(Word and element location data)

- - - - -

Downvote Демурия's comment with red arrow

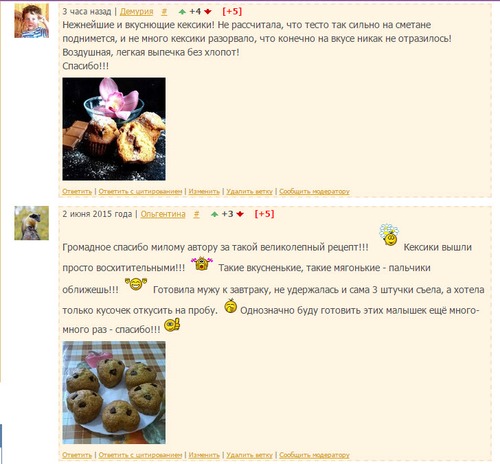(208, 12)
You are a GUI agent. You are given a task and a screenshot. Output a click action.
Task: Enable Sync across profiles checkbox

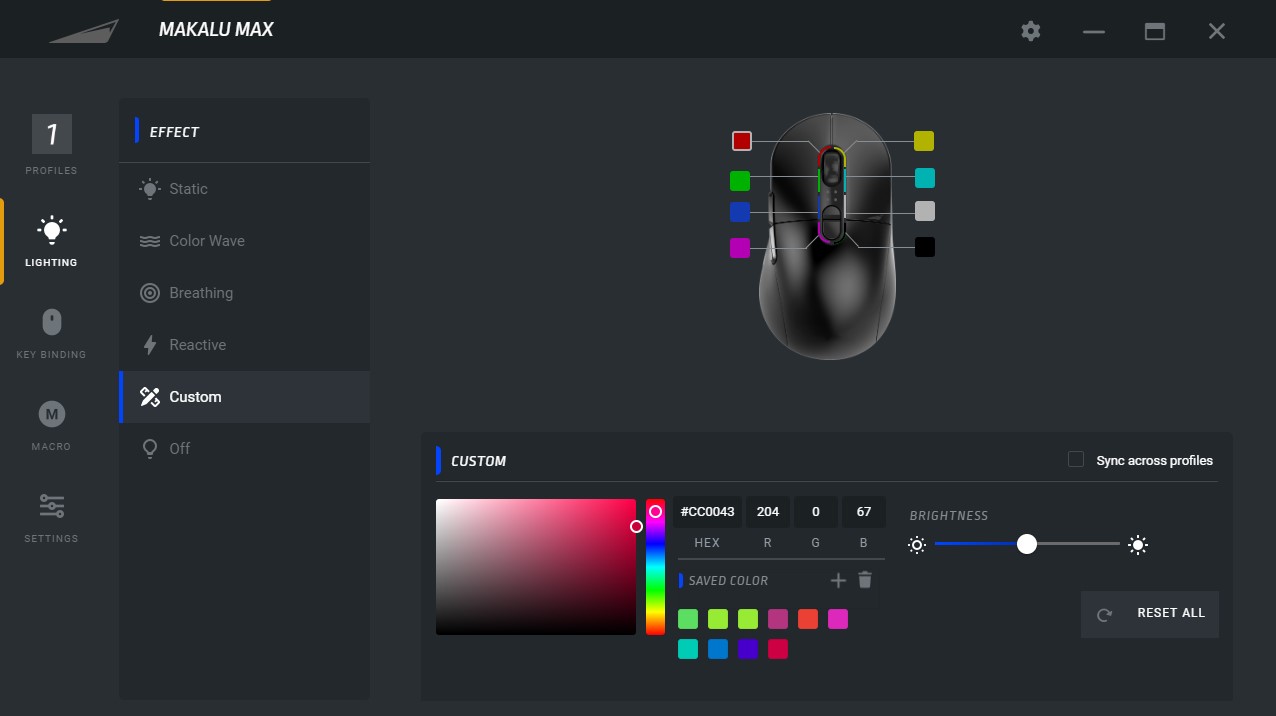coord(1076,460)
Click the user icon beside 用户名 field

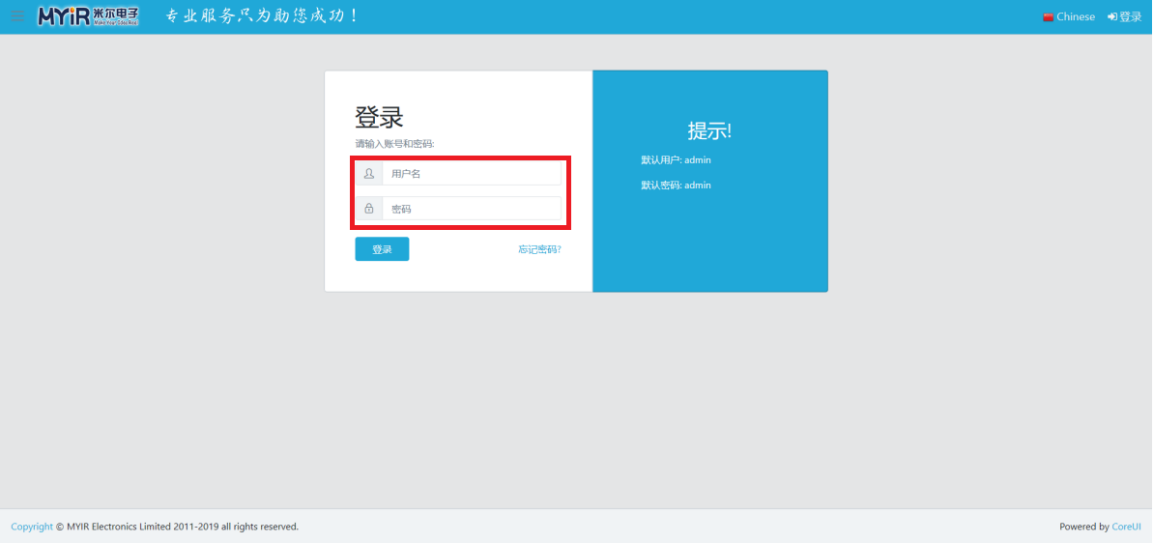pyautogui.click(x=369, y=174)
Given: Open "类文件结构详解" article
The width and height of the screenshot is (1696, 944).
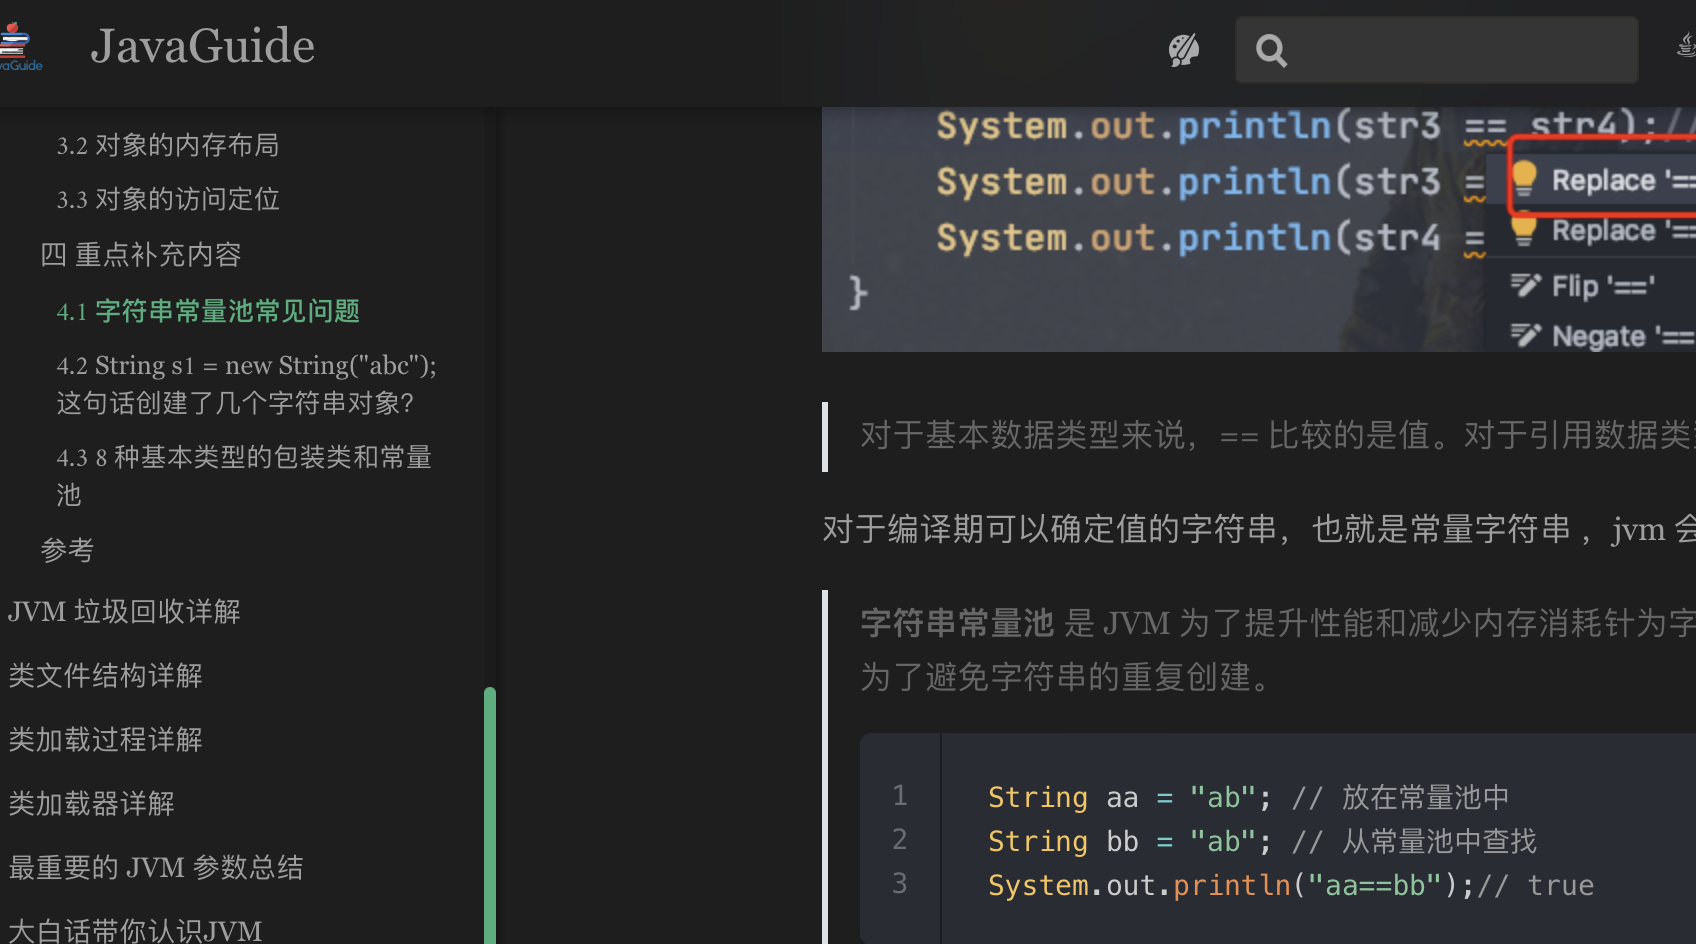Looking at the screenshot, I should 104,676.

- - - - -

(EXERCISE INSTRUCTIONS) Revise the lines above by swapping "checkbox" for "toggle" and keeping everything else the same. Leave the pictures out of your answer.

(RESULT)
Downvote Демурия's comment with red arrow

(208, 12)
You are a GUI agent. You are given a task and a screenshot. Output a click action.
Task: Enable Sync across profiles toggle

coord(1076,460)
Click the user icon beside 用户名 field

pyautogui.click(x=369, y=174)
Given: Open "类文件结构详解" article
The width and height of the screenshot is (1696, 944).
Looking at the screenshot, I should 104,676.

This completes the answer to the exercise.